**Data rows:**
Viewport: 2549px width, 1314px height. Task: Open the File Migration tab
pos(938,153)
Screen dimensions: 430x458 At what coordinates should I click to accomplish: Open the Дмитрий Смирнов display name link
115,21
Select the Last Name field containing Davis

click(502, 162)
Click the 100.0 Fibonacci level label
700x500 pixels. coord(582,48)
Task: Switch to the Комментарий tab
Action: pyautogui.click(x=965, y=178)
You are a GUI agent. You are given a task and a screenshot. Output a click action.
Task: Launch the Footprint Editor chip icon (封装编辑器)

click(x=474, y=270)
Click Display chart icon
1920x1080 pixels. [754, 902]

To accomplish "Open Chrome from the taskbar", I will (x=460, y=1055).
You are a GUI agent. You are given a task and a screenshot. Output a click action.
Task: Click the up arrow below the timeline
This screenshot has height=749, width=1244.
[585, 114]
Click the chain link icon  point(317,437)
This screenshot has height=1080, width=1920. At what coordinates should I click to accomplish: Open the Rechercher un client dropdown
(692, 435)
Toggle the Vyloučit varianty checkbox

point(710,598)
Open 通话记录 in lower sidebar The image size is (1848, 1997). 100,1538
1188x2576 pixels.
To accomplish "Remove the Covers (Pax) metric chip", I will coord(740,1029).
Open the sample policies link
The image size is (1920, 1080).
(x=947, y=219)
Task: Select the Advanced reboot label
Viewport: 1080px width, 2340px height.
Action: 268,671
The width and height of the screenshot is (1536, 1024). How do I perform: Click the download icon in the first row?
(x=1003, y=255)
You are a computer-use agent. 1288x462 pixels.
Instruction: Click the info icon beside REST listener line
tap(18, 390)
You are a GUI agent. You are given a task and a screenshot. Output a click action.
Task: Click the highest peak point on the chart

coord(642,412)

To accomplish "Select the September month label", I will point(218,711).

**Written problem:** Copy all of the records above line for line, with no changes.

**Written solution:**
Viewport: 2549px width, 1314px height. Task: Open the File Migration tab
pos(938,153)
Screen dimensions: 430x458 At what coordinates should I click to accomplish: Open the Дмитрий Смирнов display name link
115,21
Select the Last Name field containing Davis

click(502, 162)
Click the 100.0 Fibonacci level label
700x500 pixels. coord(582,48)
Task: Switch to the Комментарий tab
Action: pyautogui.click(x=965, y=178)
You are a GUI agent. You are given a task and a screenshot. Output a click action.
Task: Launch the Footprint Editor chip icon (封装编辑器)

click(x=474, y=270)
Click Display chart icon
1920x1080 pixels. [754, 902]

To accomplish "Open Chrome from the taskbar", I will (x=460, y=1055).
You are a GUI agent. You are given a task and a screenshot. Output a click action.
Task: Click the up arrow below the timeline
This screenshot has height=749, width=1244.
[585, 114]
Click the chain link icon  point(317,437)
This screenshot has height=1080, width=1920. At what coordinates should I click to accomplish: Open the Rechercher un client dropdown
(692, 435)
Toggle the Vyloučit varianty checkbox

point(710,598)
Open 通话记录 in lower sidebar The image size is (1848, 1997). 100,1538
1188x2576 pixels.
To accomplish "Remove the Covers (Pax) metric chip", I will coord(740,1029).
Open the sample policies link
The image size is (1920, 1080).
(x=947, y=219)
Task: Select the Advanced reboot label
Viewport: 1080px width, 2340px height.
Action: 268,671
The width and height of the screenshot is (1536, 1024). How do I perform: Click the download icon in the first row?
(x=1003, y=255)
You are a computer-use agent. 1288x462 pixels.
Instruction: Click the info icon beside REST listener line
tap(18, 390)
You are a GUI agent. You are given a task and a screenshot. Output a click action.
Task: Click the highest peak point on the chart

coord(642,412)

To accomplish "Select the September month label", I will point(218,711).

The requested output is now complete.